In fact, the Brent Crude oil prices at around $67-68/bbl is already at a slightly uncomfortable level. This is more so for a country like India which relies on imports for nearly 80% of its daily oil needs. For the Indian balance of trade, the average monthly trade deficit of $13 billion is almost as much as the economy handle. Any movement in oil prices above $70 could seriously impair the trade deficit and it will also have a negative impact on inflation. Remember, oil has strong externalities and hence its downstream impact on prices is much larger than is apparent. Both high oil prices and high inflation are not favourable for the equity markets and it could create a slightly bearish scenario. While the global supply and demand for oil should stabilize around current levels, economics of oil has been traditionally unpredictable. That remains a major uncertainty for Indian markets.

How the global and domestic flows will play out..

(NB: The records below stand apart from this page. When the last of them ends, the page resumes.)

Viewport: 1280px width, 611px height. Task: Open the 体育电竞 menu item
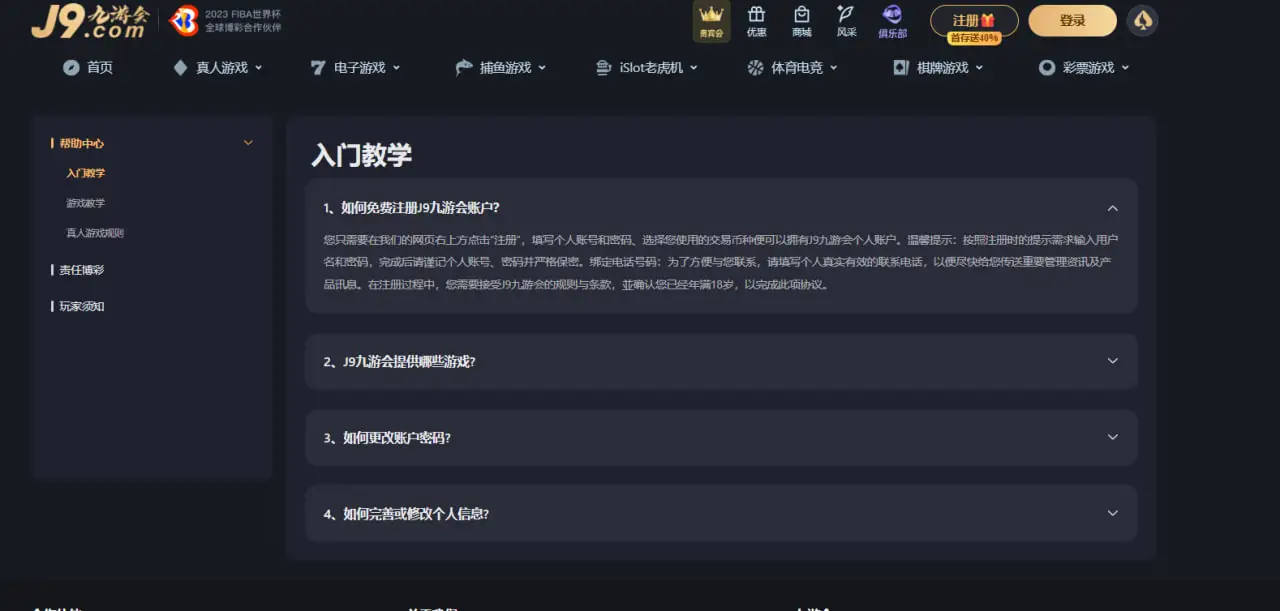(x=793, y=67)
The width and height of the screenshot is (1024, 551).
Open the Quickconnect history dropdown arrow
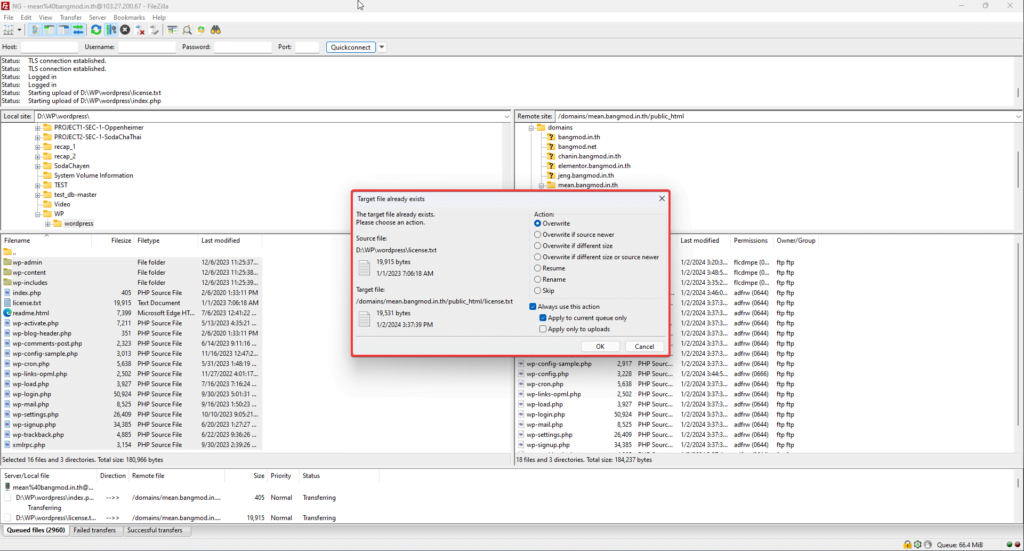click(x=382, y=47)
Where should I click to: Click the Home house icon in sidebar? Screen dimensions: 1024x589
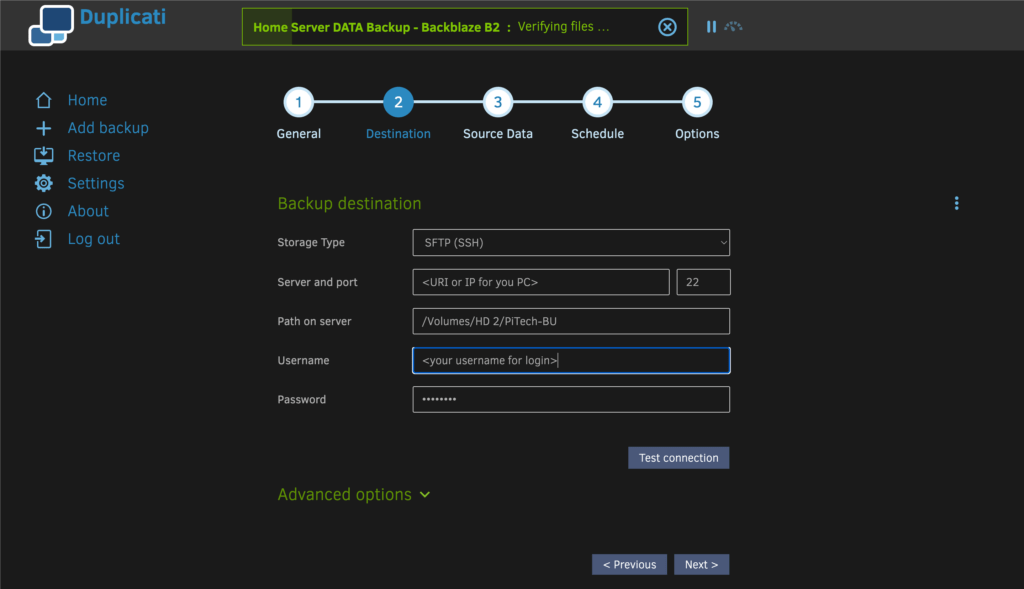tap(43, 100)
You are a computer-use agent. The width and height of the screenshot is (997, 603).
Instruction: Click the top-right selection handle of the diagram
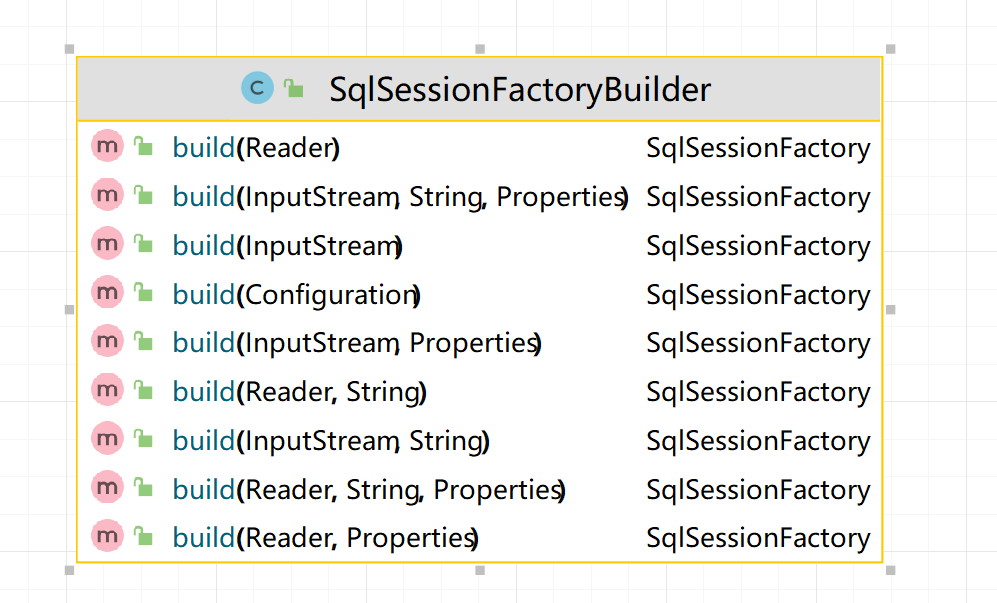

Finally, what could make the difference will be the flows. Of course, we are referring to flows from domestic and global investors. Domestic flows will continue. As more and more retail investors are now getting converted to the merits of equity investing, equity funds are seeing a virtual deluge of money. Most of the flows are coming through SIPs. With the government cutting rates on PPF and on RBI bonds, this trend is likely to get more accentuated in the coming months. Domestic flows will remain buoyant and that should provide support for the markets. But the real question is how will FII flows turn out in 2018? Bear or bull market 2018 will eventually depend on the colour of FII flows and that could be a big question mark. US rates are likely to move higher and FIIs are already concerned about fair valuations in India. Unless there are positive surprises from the quarterly earnings numbers, FII flows in 2018 could remain tepid.
Coming to stock market predictions 2018, it could belong neither to the bulls nor to the bears. Actually, year 2018 will belong to the active investor. More so, because the passive investors are not likely to run away with lip-smacking returns like in 2017. That may be the big take-away for 2018!